Materials and methods

Collection of data

In this population-based cohort, our prospectively collected database was reviewed to identify all adult patients operated at a single regional health care center between 2004 and 2013. The following patient demographics were recorded: age at time of shunt insertion, sex, status of hydrocephalus prior to craniotomy (yes/no), tumor location (supratentorial/infratentorial), intra-axial or extra-axial tumor location (established on imaging diagnostics reported by neuroradiologists), primary/repeat (secondary) tumor resection, histology, EVD placement (pre-craniotomy, simultaneously with craniotomy and post-craniotomy), ventricular opening during craniotomy (yes/no), post-craniotomy hemorrhage (yes/no), post-craniotomy meningitis/infection (yes/no), and number of shunt revision procedures with confirmed shunt failures. The first craniotomy in a specific location was defined as primary craniotomy and all subsequent craniotomies in the same location were defined as secondary. Therefore, a patient could have had more than one primary craniotomy, if operated on multiple/different locations. No patients were lost to follow-up.

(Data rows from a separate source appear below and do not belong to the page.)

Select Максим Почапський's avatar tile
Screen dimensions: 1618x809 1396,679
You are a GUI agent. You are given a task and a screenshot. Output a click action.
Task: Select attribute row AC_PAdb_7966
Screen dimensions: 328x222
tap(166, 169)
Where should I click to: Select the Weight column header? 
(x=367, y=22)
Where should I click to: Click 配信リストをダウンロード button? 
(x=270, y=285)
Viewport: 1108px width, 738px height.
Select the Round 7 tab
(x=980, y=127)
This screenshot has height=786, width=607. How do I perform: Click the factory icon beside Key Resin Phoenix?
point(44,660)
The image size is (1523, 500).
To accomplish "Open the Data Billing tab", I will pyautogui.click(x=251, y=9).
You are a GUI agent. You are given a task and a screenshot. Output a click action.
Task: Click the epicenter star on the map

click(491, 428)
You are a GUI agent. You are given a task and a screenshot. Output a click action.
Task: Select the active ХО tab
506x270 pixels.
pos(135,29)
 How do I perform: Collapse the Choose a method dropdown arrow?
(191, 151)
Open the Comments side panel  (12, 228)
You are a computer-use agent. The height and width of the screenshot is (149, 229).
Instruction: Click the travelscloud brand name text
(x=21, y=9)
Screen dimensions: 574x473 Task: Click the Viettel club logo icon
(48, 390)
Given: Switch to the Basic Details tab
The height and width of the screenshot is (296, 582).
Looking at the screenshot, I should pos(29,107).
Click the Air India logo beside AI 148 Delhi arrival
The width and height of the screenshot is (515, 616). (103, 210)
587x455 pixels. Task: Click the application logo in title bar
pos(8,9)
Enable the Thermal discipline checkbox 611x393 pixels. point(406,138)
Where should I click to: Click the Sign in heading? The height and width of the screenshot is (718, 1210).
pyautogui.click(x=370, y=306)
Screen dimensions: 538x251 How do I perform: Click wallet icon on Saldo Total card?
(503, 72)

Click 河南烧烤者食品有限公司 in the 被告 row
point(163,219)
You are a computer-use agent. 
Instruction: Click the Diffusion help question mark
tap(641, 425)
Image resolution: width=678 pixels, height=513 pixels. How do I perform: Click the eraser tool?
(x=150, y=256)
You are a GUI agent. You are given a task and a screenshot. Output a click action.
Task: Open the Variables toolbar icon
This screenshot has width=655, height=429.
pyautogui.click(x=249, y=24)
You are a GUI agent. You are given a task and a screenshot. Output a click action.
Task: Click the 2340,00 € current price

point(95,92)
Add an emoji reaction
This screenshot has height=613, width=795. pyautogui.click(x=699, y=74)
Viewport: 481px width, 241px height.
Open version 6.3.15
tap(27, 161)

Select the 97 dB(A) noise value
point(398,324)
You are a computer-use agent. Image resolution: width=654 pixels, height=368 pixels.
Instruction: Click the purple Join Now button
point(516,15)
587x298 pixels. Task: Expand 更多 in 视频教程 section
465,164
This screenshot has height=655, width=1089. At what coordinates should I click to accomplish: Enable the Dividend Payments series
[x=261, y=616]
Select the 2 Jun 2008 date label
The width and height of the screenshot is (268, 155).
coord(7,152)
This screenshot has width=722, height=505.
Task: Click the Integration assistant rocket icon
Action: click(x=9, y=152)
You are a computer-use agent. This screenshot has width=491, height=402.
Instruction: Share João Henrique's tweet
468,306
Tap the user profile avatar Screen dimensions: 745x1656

In order to identify patients who underwent an EVD procedure before, during, and/or after craniotomy, and definitive VP shunting after brain tumor surgery, our tumor database was cross-linked with our surgical procedure code database using the Nordic Medico-Statistical Committee Classification of Surgical Procedures (NCSP) codes for CSF-related procedures (operation code AAF). Subsequently, ICD-10 codes (G91) were reviewed to verify each case. The criterion for EVD placement was presence of symptomatic HC requiring treatment to prevent further neurological deterioration and brain damage, either prior to craniotomy or concurrently with craniotomy. For those who developed HC post-craniotomy, an EVD was placed with an aim of avoiding permanent shunting. Those who had biopsies and those with pre-existing VP shunts prior to their craniotomies were excluded from this study.

Time from insertion of VP shunt to shunt failure was recorded. Suspicion of VP shunt failure was initially based on clinical signs and symptoms of altered intracranial pressure and radiological signs of ventricular enlargement as depicted on CT and/or MR imaging including T2/FLAIR-weighted sequences. A confirmed shunt failure was if/when patients underwent a shunt revision procedure resulting in a replacement of the whole shunt or in part by its individual components such as catheter replacement, as a result of blockage and/or change or replacement of shunt valve. Otherwise, if the shunt was only tested for functionality without any replacements, shunt malfunction was ruled out. All patients underwent either MRI or CT head imaging at time of suspected shunt failure.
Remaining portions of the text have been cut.